Nothing but the lines from the one containing "Image resolution: width=799" to the final line of the entries should appear, copied exactly and without pictures.

**Supplied information**
· · · ·
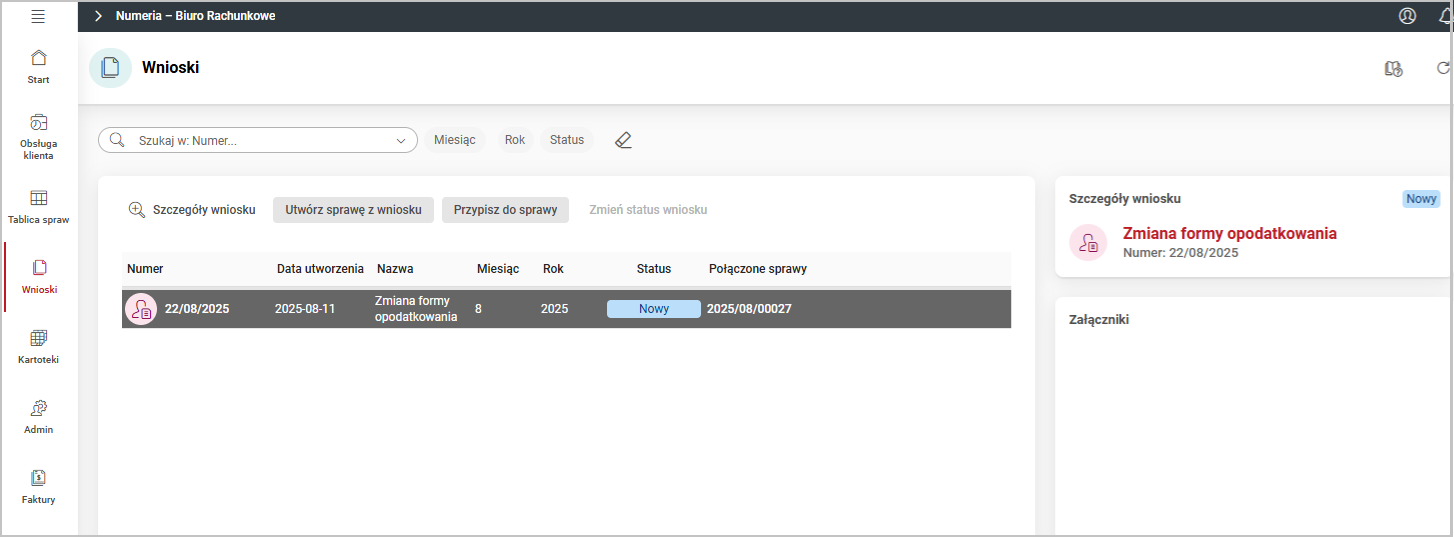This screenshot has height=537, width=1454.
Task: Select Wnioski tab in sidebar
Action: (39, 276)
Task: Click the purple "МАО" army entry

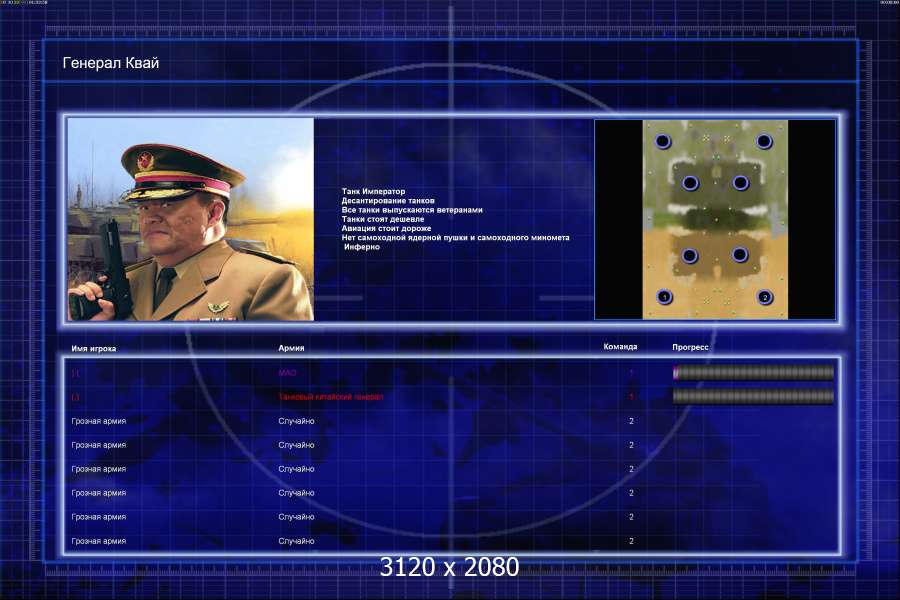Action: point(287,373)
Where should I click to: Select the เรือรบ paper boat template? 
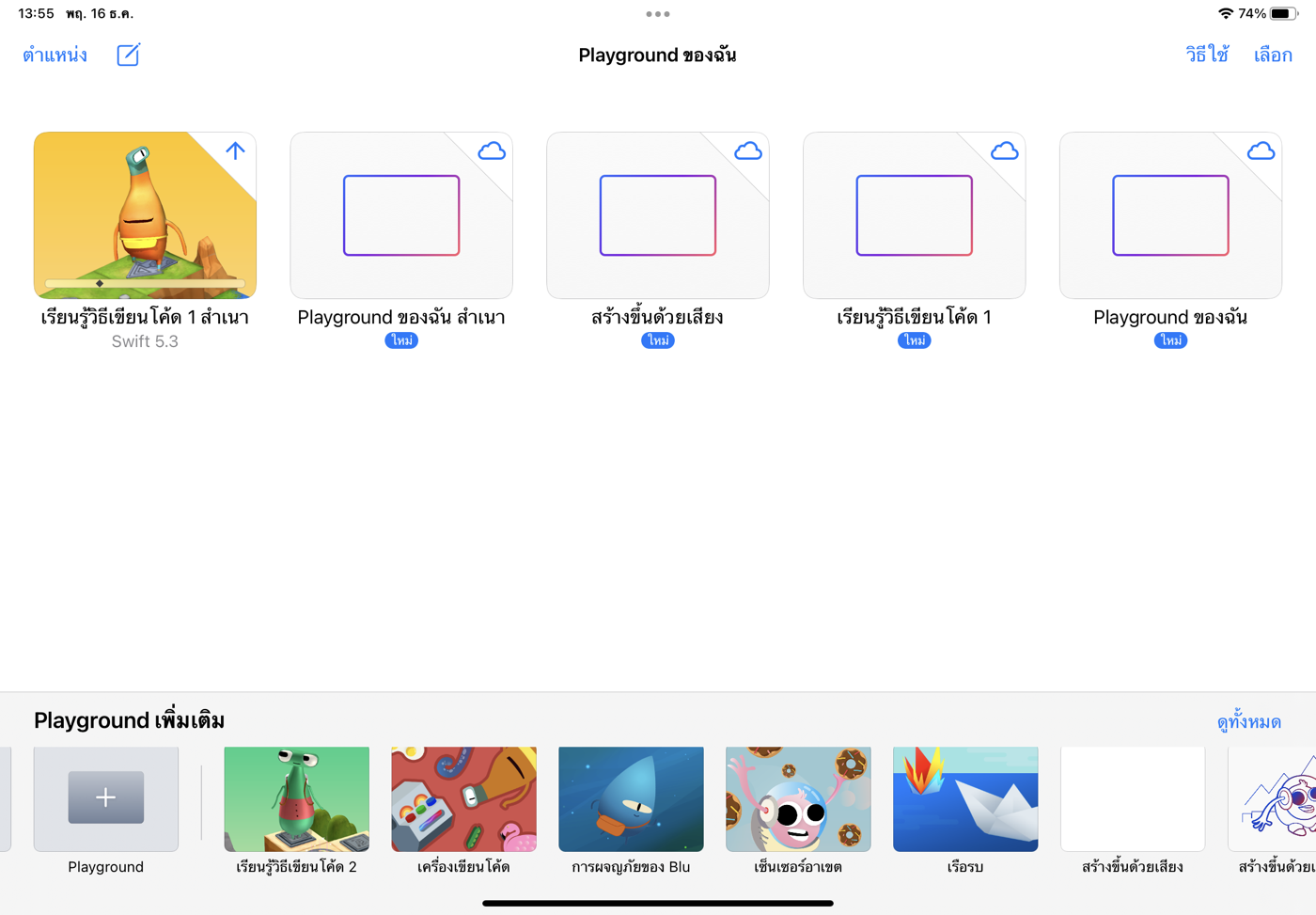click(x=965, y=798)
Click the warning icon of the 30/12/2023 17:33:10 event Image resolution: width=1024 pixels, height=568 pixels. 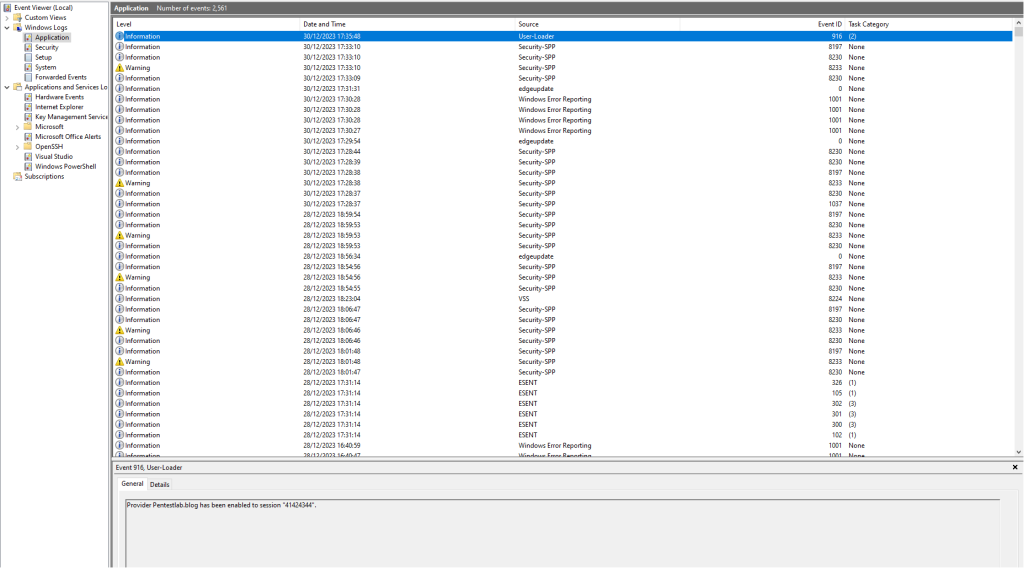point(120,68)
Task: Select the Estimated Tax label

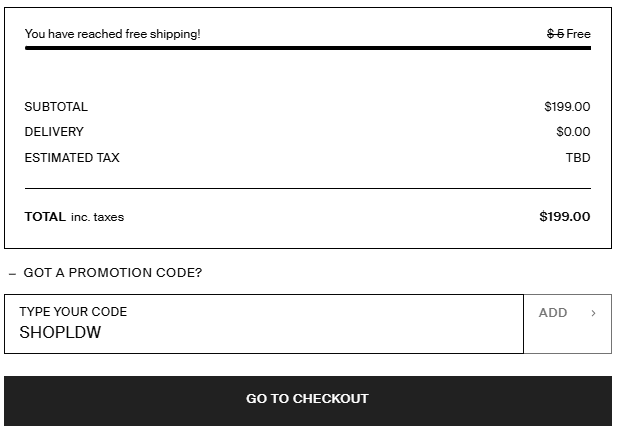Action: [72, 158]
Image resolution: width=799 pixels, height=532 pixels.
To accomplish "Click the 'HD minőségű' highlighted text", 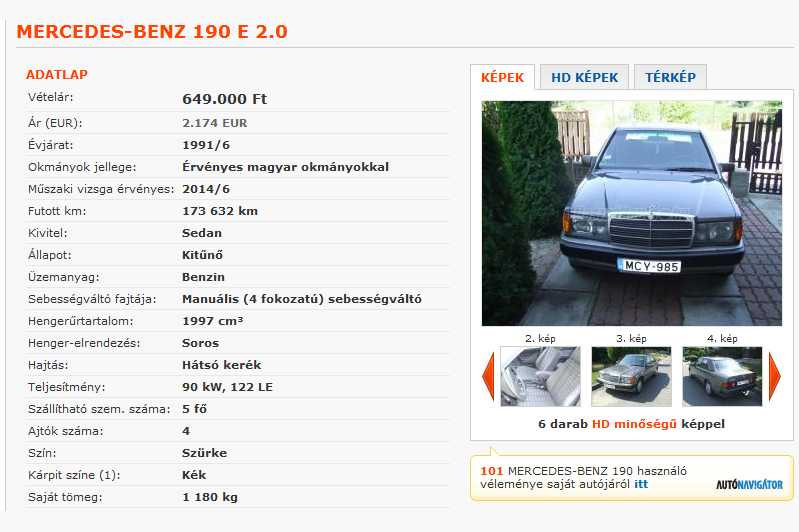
· · · ·
**Exercise solution**
Image resolution: width=799 pixels, height=532 pixels.
To accomplish "Click the 'HD minőségű' highlighted text", 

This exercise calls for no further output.